The death of Burrus was a blow to Seneca’s power, for virtue had not
the same strength when one of its companions, so to say, was removed,
and Nero too began to lean on worse advisers. They assailed Seneca
with various charges, representing that he continued to increase a
wealth which was already so vast as to be beyond the scale of a subject,
and was drawing to himself the attachment of the citizens, while in
the picturesqueness of his gardens and the magnificence of his country
houses he almost surpassed the emperor. They further alleged against
him that he claimed for himself alone the honours of eloquence, and
composed poetry more assiduously, as soon as a passion for it had
seized on Nero. “Openly inimical to the prince’s amusements, he disparaged
his ability in driving horses, and ridiculed his voice whenever he
sang. When was there to be an end of nothing being publicly admired
but what Seneca was thought to have originated? Surely Nero’s boyhood
was over, and he was all but in the prime of youthful manhood. He
ought to shake off a tutor, furnished as he was with sufficiently
noble instructors in his own ancestors.”

Seneca, meanwhile, aware of these slanders, which were revealed to
him by those who had some respect for merit, coupled with the fact
that the emperor more and more shunned his intimacy, besought the
opportunity of an interview. This was granted, and he spoke as follows:-

“It is fourteen years ago, Caesar, that I was first associated with
your prospects, and eight years since you have been emperor. In the
interval, you have heaped on me such honours and riches that nothing
is wanting to my happiness but a right use of it. I will refer to
great examples taken not from my own but from your position. Your
great-grandfather Augustus granted to Marcus Agrippa the calm repose
of Mitylene, to Caius Maecenas what was nearly equivalent to a foreign
retreat in the capital itself. One of these men shared his wars; the
other struggled with many laborious duties at Rome; both received
awards which were indeed splendid, but only proportioned to their
great merits. For myself, what other recompense had I for your munificence,
than a culture nursed, so to speak, in the shade of retirement, and
to which a glory attaches itself, because I thus seem to have helped
on the early training of your youth, an ample reward for the service.

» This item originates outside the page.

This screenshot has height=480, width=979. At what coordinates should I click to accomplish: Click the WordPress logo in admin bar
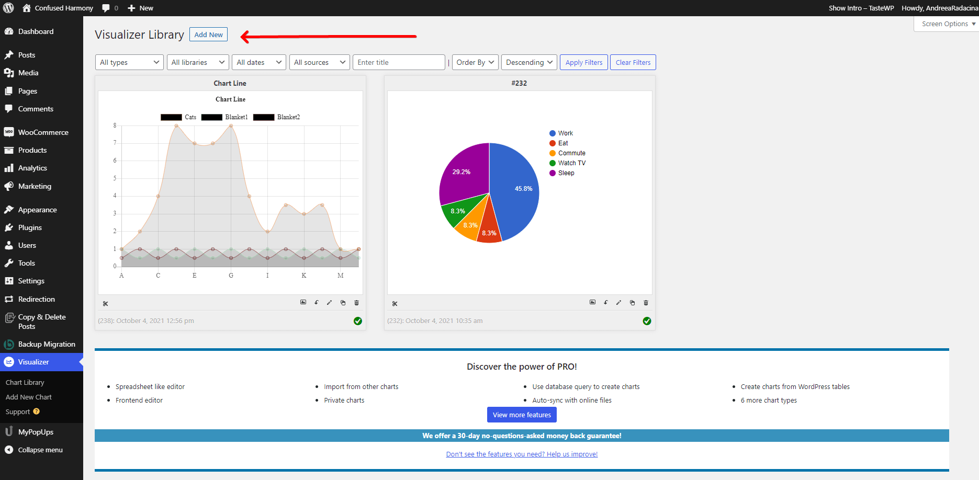point(9,8)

“You on the other hand have surrounded me with vast influence and
boundless wealth, so that I often think within myself, Am I, who am
but of an equestrian and provincial family, numbered among the chief
men of Rome? Among nobles who can show a long succession of glories,
has my new name become famous? Where is the mind once content with
a humble lot? Is this the man who is building up his garden terraces,
who paces grandly through these suburban parks, and revels in the
affluence of such broad lands and such widely-spread investments?
Only one apology occurs to me, that it would not have been right in
me to have thwarted your bounty.

“And yet we have both filled up our respective measures, you in giving
as much as a prince can bestow on a friend, and I in receiving as
much as a friend can receive from a prince. All else only fosters
envy, which, like all things human, sinks powerless beneath your greatness,
though on me it weighs heavily. To me relief is a necessity. Just
as I should implore support if exhausted by warfare or travel, so
in this journey of life, old as I am and unequal even to the lightest
cares, since I cannot any longer bear the burden of my wealth, I crave
assistance. Order my property to be managed by your agents and to
be included in your estate. Still I shall not sink myself into poverty,
but having surrendered the splendours which dazzle me, I will henceforth
again devote to my mind all the leisure and attention now reserved
for my gardens and country houses. You have yet before you a vigorous
prime, and that on which for so many years your eyes were fixed, supreme
power. We, your older friends, can answer for our quiet behaviour.
It will likewise redound to your honour that you have raised to the
highest places men who could also bear moderate fortune.”

Nero’s reply was substantially this:- “My being able to meet your
elaborate speech with an instant rejoinder is, I consider, primarily
your gift, for you taught me how to express myself not only after
reflection but at a moment’s notice. My great-grandfather Augustus
allowed Agrippa and Maecenas to enjoy rest after their labours, but
he did it at an age carrying with it an authority sufficient to justify
any boon, of any sort, he might have bestowed. But neither of them
did he strip of the rewards he had given. It was by war and its perils
they had earned them; for in these the youth of Augustus was spent.
And if I had passed my years in arms, your sword and right hand would
not have failed me. But, as my actual condition required, you watched
over my boyhood, then over my youth, with wisdom, counsel, and advice.
And indeed your gifts to me will, as long as life holds out, be lasting
possessions; those which you owe to me, your parks, investments, your
country houses, are liable to accidents. Though they seem much, many
far inferior to you in merit have obtained more. I am ashamed to quote
the names of freedmen who parade a greater wealth. Hence I actually
blush to think that, standing as you do first in my affections, you
do not as yet surpass all in fortune.